(Saved entries)
----

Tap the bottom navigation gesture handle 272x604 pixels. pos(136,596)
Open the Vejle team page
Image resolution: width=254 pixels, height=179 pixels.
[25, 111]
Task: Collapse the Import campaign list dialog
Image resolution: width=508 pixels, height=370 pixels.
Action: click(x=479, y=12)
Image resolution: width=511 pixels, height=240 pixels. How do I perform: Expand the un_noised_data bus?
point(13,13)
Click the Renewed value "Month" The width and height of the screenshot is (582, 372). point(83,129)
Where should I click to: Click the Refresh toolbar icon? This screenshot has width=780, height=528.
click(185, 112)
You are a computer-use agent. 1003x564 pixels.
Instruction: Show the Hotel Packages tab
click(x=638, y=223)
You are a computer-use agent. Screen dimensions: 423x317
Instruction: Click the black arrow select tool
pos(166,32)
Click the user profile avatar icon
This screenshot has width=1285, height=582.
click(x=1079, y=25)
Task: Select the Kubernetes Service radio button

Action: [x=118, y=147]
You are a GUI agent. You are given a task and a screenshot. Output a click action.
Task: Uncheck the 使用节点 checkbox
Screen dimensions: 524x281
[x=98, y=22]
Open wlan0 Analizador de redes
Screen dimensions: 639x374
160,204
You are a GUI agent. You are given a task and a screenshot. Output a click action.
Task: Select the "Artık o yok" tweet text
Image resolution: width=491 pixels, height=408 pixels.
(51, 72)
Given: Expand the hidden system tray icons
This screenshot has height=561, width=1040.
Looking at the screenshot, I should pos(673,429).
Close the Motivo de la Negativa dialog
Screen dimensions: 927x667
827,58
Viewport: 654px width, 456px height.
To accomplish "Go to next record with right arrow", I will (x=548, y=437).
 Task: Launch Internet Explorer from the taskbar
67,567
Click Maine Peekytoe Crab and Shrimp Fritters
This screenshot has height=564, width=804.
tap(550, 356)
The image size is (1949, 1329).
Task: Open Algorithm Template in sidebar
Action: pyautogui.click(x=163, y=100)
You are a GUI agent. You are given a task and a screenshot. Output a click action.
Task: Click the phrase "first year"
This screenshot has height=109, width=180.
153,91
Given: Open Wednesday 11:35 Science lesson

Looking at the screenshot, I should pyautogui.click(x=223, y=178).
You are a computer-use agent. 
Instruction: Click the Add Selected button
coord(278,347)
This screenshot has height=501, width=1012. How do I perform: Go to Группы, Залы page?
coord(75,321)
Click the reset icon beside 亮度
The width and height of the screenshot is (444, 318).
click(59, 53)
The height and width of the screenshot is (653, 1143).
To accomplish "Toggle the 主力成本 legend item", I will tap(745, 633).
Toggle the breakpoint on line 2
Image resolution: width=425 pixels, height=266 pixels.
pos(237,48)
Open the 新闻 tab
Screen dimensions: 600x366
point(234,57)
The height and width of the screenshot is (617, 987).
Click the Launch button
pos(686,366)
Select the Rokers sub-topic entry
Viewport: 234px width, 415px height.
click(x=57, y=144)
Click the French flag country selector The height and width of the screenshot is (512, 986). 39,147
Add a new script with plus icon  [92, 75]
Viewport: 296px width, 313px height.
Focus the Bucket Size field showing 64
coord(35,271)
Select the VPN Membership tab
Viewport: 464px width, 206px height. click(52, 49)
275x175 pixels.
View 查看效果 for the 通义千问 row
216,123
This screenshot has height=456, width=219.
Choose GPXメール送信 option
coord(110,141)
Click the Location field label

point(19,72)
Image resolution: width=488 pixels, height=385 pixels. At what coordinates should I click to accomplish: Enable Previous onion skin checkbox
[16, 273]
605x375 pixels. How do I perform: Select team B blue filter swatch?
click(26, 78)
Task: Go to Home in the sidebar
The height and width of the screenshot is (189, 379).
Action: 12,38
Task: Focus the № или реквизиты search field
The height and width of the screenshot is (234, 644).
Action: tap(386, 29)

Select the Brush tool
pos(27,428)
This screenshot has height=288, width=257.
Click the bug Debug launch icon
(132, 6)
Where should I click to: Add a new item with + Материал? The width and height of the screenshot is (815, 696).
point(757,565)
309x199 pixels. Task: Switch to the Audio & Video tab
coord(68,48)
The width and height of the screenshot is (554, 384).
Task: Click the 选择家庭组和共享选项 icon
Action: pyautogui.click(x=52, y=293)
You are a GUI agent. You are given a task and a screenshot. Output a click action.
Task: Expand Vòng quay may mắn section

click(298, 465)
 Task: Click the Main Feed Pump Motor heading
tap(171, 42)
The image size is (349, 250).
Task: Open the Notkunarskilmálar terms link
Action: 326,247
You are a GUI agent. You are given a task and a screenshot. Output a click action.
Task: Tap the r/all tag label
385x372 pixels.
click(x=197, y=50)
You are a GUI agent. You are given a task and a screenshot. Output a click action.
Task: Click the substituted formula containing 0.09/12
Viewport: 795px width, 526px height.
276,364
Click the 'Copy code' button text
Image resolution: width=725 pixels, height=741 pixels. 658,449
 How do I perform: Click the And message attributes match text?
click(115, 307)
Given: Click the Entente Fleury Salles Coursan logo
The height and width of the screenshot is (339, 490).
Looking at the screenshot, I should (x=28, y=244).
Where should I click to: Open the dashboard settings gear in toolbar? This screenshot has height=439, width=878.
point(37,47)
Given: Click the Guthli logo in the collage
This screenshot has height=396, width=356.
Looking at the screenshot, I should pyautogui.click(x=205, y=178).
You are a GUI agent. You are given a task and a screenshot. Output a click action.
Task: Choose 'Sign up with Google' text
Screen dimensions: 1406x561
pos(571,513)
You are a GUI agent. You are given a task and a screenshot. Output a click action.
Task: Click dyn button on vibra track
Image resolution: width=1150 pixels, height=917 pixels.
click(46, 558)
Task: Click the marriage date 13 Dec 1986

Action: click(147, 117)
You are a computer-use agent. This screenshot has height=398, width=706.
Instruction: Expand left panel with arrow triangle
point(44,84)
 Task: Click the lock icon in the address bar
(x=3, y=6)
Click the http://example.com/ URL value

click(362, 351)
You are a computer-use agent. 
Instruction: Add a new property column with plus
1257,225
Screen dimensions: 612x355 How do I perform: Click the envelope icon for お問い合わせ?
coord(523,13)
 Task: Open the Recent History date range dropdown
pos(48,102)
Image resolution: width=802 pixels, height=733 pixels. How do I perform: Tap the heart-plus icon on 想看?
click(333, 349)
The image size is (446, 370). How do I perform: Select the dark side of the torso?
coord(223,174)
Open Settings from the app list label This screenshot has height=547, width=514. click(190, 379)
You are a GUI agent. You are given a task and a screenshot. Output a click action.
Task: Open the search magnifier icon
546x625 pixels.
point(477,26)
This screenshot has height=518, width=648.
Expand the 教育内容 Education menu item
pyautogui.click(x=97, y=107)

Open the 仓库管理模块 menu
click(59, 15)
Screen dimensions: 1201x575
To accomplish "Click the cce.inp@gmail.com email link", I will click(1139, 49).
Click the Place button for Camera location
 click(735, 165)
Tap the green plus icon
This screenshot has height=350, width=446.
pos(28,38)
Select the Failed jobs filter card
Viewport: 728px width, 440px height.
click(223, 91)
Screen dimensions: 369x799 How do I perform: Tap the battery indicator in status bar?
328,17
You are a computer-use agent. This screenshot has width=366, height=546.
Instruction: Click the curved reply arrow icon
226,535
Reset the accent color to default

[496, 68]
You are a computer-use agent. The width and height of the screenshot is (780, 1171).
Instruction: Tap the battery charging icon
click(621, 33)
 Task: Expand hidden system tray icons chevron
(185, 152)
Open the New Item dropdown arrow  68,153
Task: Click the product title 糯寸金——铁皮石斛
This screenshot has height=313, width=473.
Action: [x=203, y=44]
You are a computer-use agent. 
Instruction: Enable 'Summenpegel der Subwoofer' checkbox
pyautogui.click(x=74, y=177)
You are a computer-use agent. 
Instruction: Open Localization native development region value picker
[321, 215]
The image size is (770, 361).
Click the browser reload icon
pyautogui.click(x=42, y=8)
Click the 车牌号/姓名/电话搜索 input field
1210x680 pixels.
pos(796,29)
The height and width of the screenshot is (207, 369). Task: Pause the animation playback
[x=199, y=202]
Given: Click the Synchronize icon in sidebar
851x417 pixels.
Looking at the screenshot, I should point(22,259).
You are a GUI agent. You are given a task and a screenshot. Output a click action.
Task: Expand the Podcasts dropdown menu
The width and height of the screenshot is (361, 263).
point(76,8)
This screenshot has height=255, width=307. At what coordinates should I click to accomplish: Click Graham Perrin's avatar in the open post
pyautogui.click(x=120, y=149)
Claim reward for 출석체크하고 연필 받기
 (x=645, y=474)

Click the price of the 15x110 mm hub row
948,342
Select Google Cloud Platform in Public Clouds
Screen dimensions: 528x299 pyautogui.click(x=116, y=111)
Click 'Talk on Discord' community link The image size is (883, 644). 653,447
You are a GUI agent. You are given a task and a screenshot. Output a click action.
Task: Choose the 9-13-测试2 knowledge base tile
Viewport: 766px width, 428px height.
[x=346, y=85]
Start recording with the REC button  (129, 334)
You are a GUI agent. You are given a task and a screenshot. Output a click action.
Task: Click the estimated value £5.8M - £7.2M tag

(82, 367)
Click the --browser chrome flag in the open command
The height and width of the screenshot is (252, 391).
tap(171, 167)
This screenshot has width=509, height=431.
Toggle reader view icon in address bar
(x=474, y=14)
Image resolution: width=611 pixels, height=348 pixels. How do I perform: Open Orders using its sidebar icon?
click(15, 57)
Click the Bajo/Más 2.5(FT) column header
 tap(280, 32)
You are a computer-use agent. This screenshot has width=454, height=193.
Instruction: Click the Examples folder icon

----

• **TASK PROMPT**
Copy nothing beyond the line containing "You are a computer-use agent. Screen". Transcribe exactly from the first line of the entries down to that line, inclusive.

• **RESPONSE AREA**
Tap the bottom navigation gesture handle 272x604 pixels. pos(136,596)
Open the Vejle team page
Image resolution: width=254 pixels, height=179 pixels.
[25, 111]
Task: Collapse the Import campaign list dialog
Image resolution: width=508 pixels, height=370 pixels.
Action: click(x=479, y=12)
Image resolution: width=511 pixels, height=240 pixels. How do I perform: Expand the un_noised_data bus?
point(13,13)
Click the Renewed value "Month" The width and height of the screenshot is (582, 372). point(83,129)
Where should I click to: Click the Refresh toolbar icon? This screenshot has width=780, height=528.
click(185, 112)
You are a computer-use agent. 1003x564 pixels.
Instruction: Show the Hotel Packages tab
click(x=638, y=223)
You are a computer-use agent. Screen dimensions: 423x317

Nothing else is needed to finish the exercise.